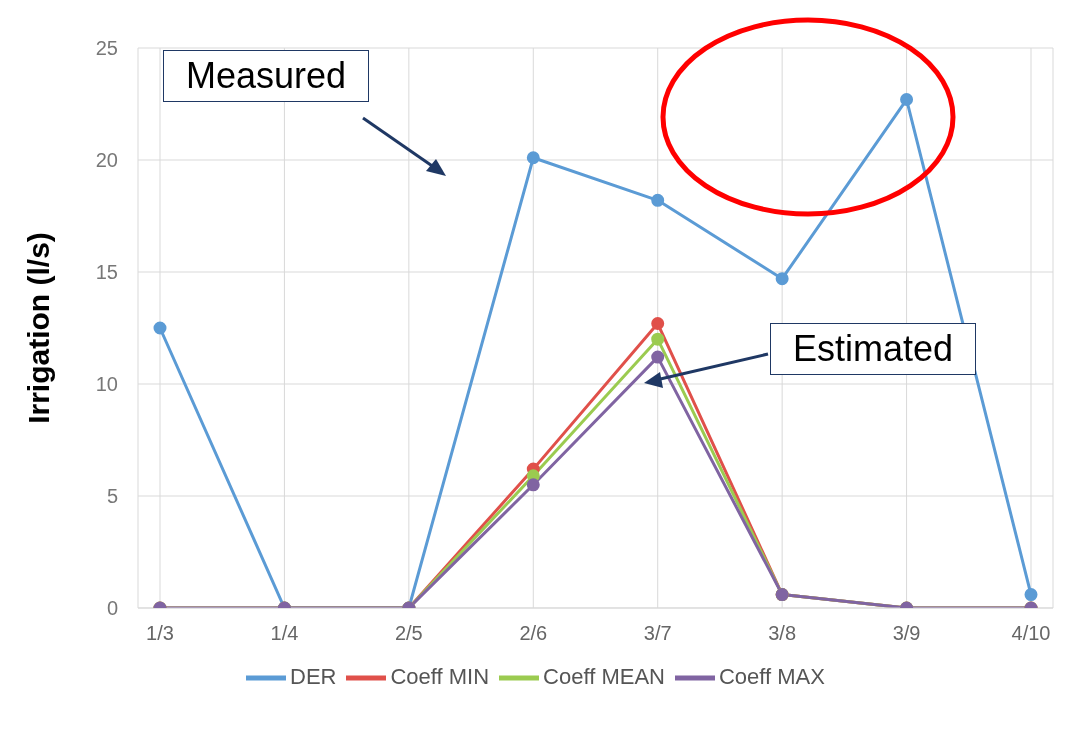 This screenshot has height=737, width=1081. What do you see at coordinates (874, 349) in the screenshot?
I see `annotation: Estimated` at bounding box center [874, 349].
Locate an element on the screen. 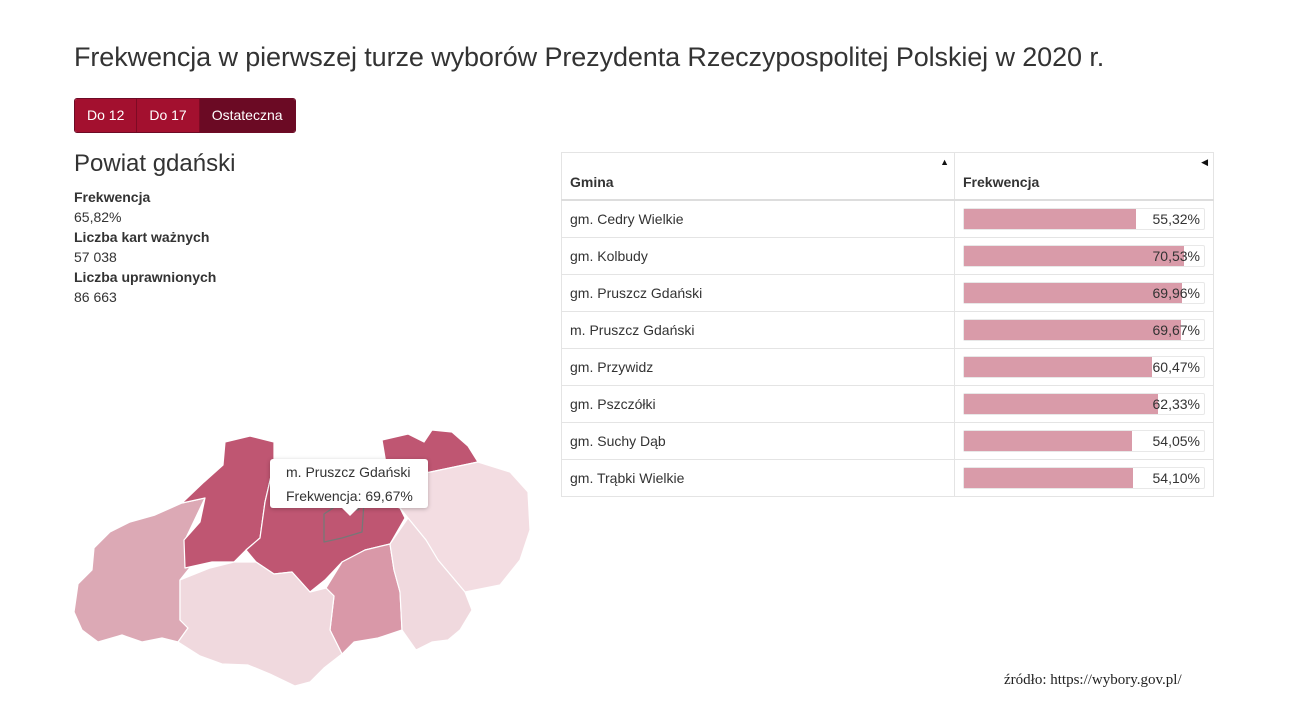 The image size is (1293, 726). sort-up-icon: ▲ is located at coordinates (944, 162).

* * *

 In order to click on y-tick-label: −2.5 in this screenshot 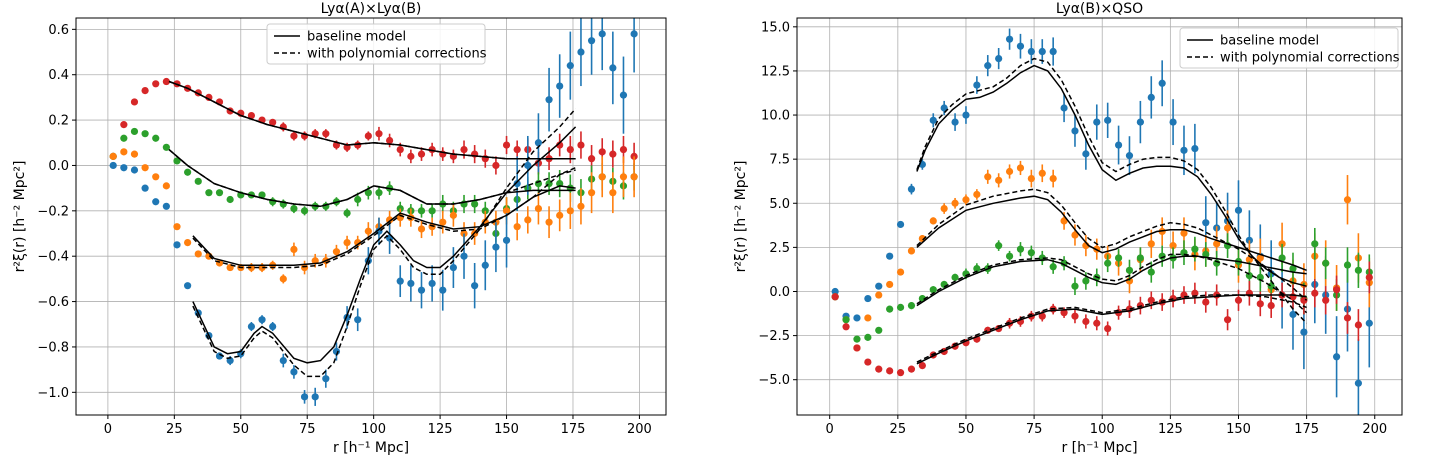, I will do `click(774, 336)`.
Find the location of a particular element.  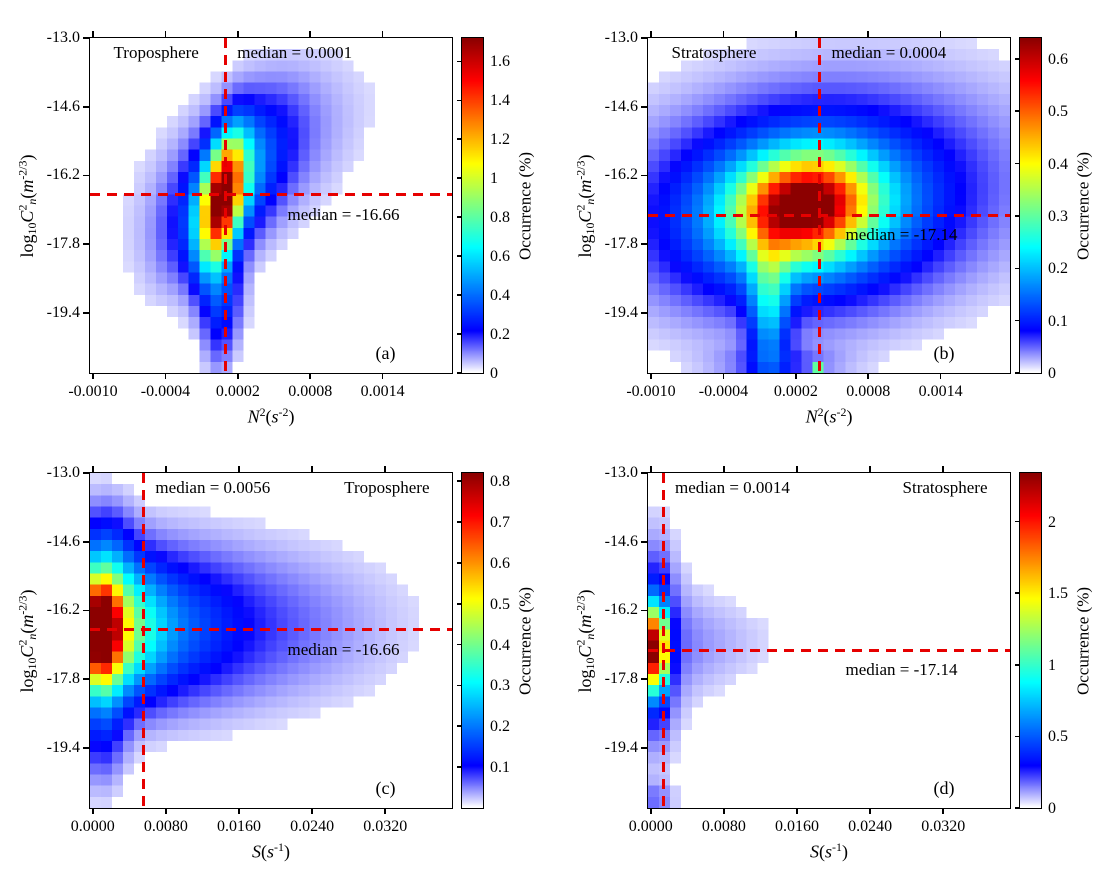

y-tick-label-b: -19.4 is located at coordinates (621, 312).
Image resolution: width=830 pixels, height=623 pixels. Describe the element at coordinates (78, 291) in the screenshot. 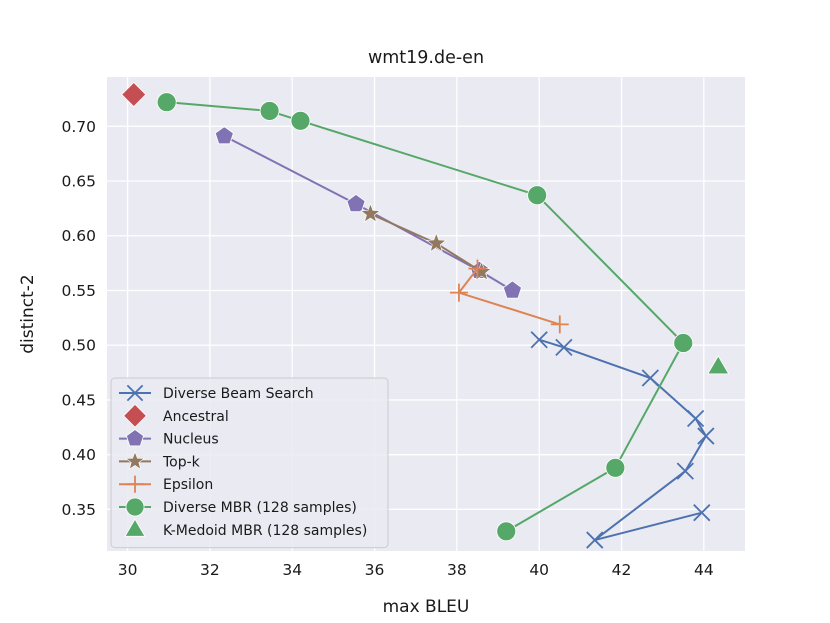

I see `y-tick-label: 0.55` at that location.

▶ Task
Repeat the part of the rows that opens with the line containing "Image resolution: width=830" and closes with the line containing "at that location.", including both of those lines, and leave the pictures out of your answer.

▶ Task response
Image resolution: width=830 pixels, height=623 pixels. Describe the element at coordinates (78, 291) in the screenshot. 

I see `y-tick-label: 0.55` at that location.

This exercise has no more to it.